Germany leading the charge
The European Parliament and European industry have also been asking for a review, and the Commission will take note of the call from data protection and privacy advocates in Germany for an assessment, a Commission official said on Thursday.
Because German authorities have deemed the Safe Harbor principles violated, they have also urged companies in the country to stop the exchange of personal data with the U.S., Sommer said. If the companies are unable to prove that the data of German citizens sent to the U.S. is safe, the authorities can order them to stop sending data to the U.S., she said.
“All European data protection authorities can start doing this,” Sommer added.
However, not all data protection authorities agree with the German authorities.
The Irish Office of the Data Protection Commissioner (ODPC) said on Tuesday that the exchange of personal data of Irish subsidiaries of Facebook and Apple with the U.S. is in line with Safe Harbor principles, according to documents published by the Austrian student group Europe-v-Facebook on Thursday.
In late June, student group Europe-v-Facebook filed a barrage of complaints against European subsidiaries of major technology companies, claiming their data collection runs afoul of European privacy laws. The complaints were filed in Ireland against Facebook and Apple, in Luxembourg against Skype and Microsoft, and in Germany against Yahoo.
The group said that companies such as Facebook Ireland should not be allowed to export Europeans’ data to the U.S. if the data is then forwarded to the NSA for massive surveillance of personal information without probable cause, the group said in a news release.
The complaints were filed after former NSA contractor Edward Snowden leaked documents revealing NSA surveillance programs.
In a formal response to Europe-v-Facebook, however, Irish data protection authorities said that they see no breach of safe harbor protections.
“We consider that an Irish-based data controller has met their data protection obligations in relation to the transfer of personal data to the U.S. if the U.S. based entity is ‘Safe Harbor’ registered,” wrote Ciara O’Sullivan, senior compliance officer of the Irish ODPC.
“I can advise that we do not consider that there are grounds for an investigation under the Irish Data Protection Acts given that ‘Safe Harbor’ requirements have been met and on that basis we cannot identify that a contravention of the Acts has taken place,” she added in a follow-up emailto the group on Wednesday.

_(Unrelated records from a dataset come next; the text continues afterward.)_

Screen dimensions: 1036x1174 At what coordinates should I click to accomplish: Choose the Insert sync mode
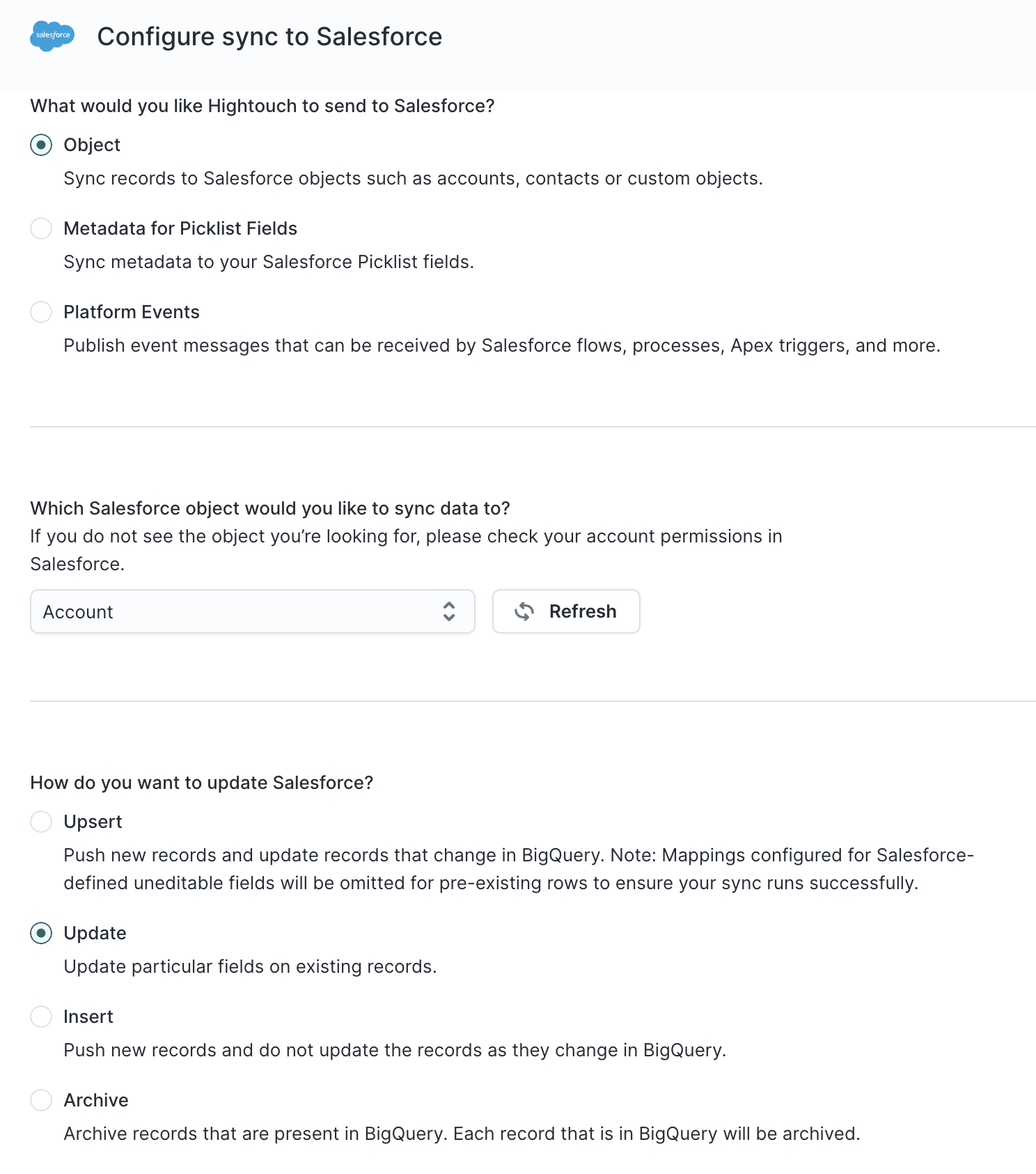41,1017
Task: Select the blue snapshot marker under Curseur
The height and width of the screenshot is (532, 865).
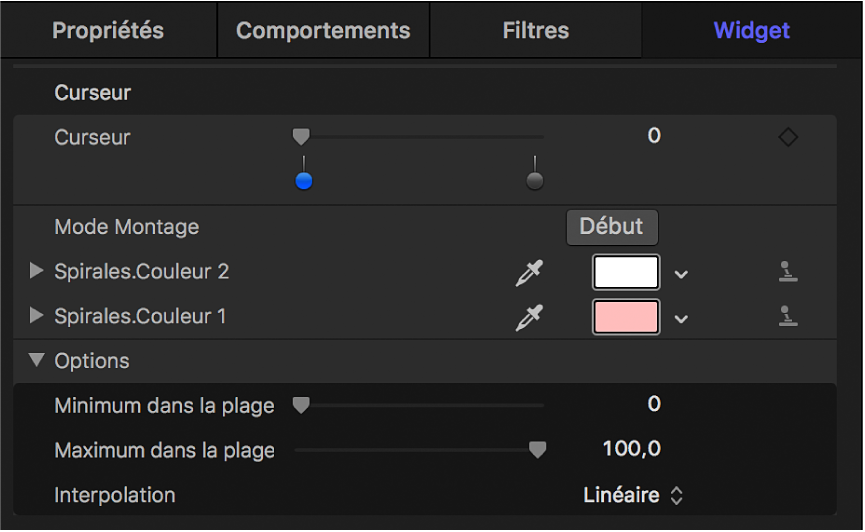Action: [304, 180]
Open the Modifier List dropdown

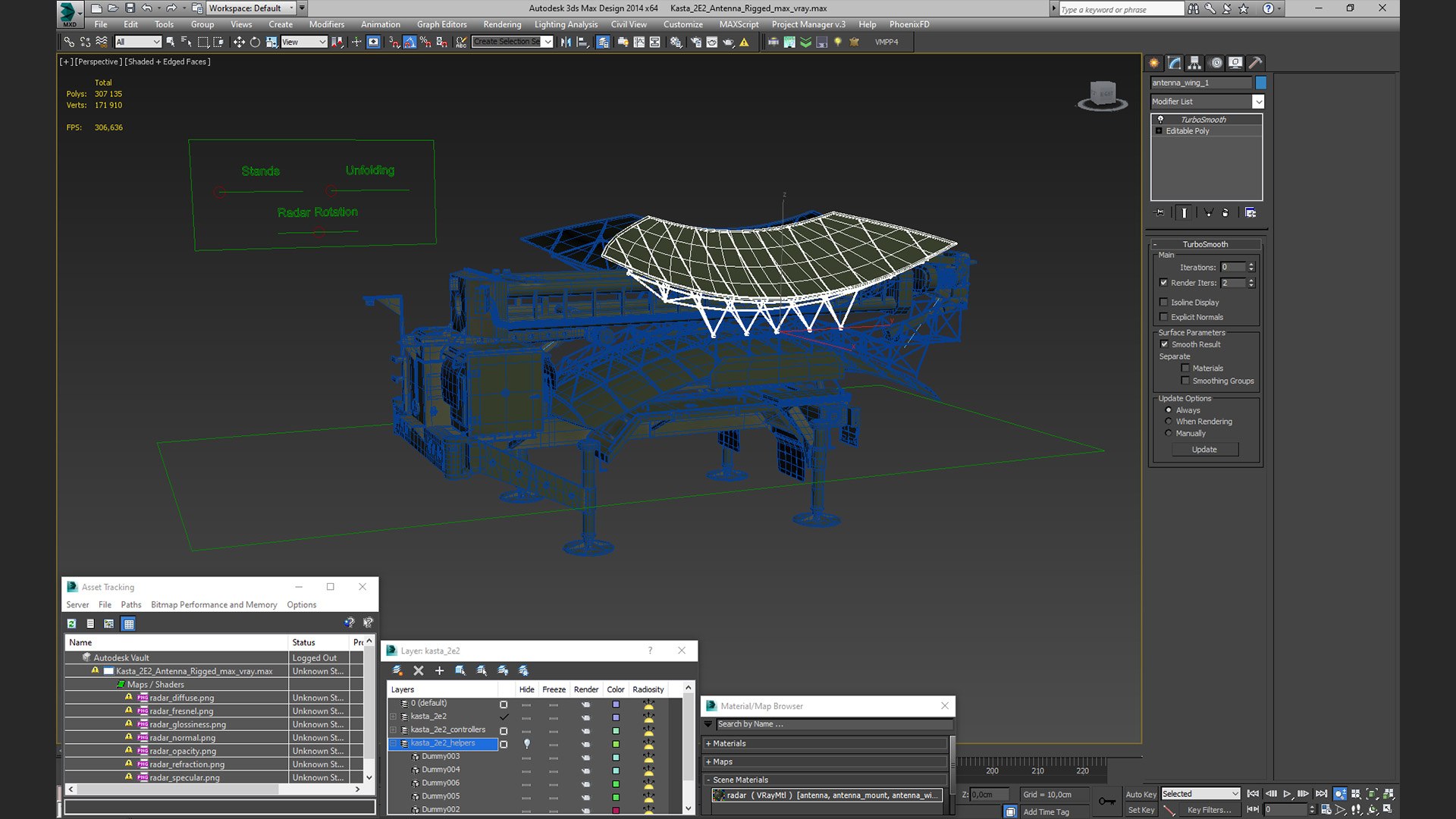(x=1207, y=102)
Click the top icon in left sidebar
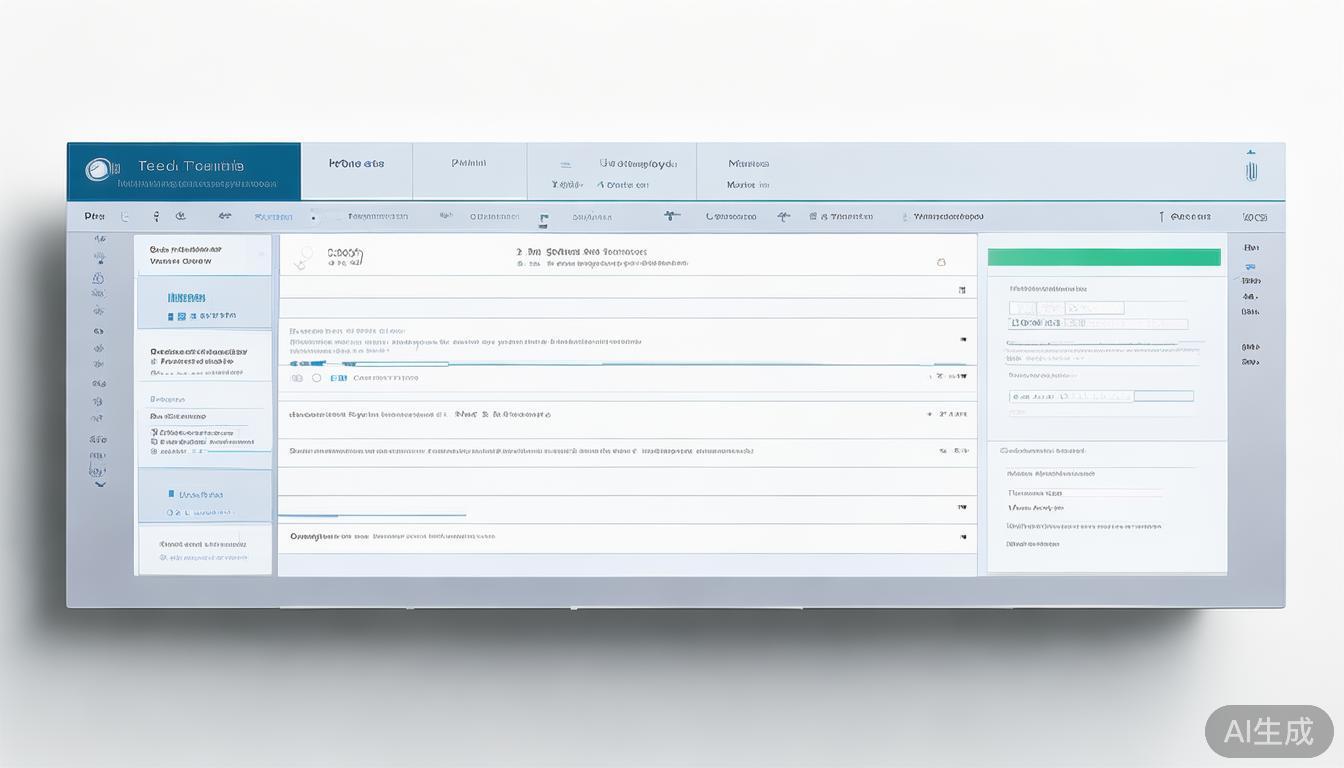Viewport: 1344px width, 768px height. [99, 240]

“The Germans see a major breach of fundamental rights, while the Irish do not even see a reason for an investigation,” said Max Schrems, a spokesman for Europe-v-Facebook. “We are very confident that the decision in Germany will be more substantial and very different than in Ireland.”
On Thursday, a broad coalition of mainly German civil rights organizations published a list of 12 demands directed at policy makers in reaction to the NSA surveillance program.
The open letter was signed by groups including the German digital rights group Digitale Gesellschaft, Greenpeace Germany, the German Journalist Association, the Electronic Frontier Foundation and the Chaos Computer Club.
The groups called on governments, national parliaments and European institutions for a consistent implementation and defense of the fundamental rights to privacy and data protection. They also want an obligation to individually notify affected persons after every act of digital surveillance or inspection and called for the disclosure of every agreement, law and action that has an adverse effect on the right to informational self determination.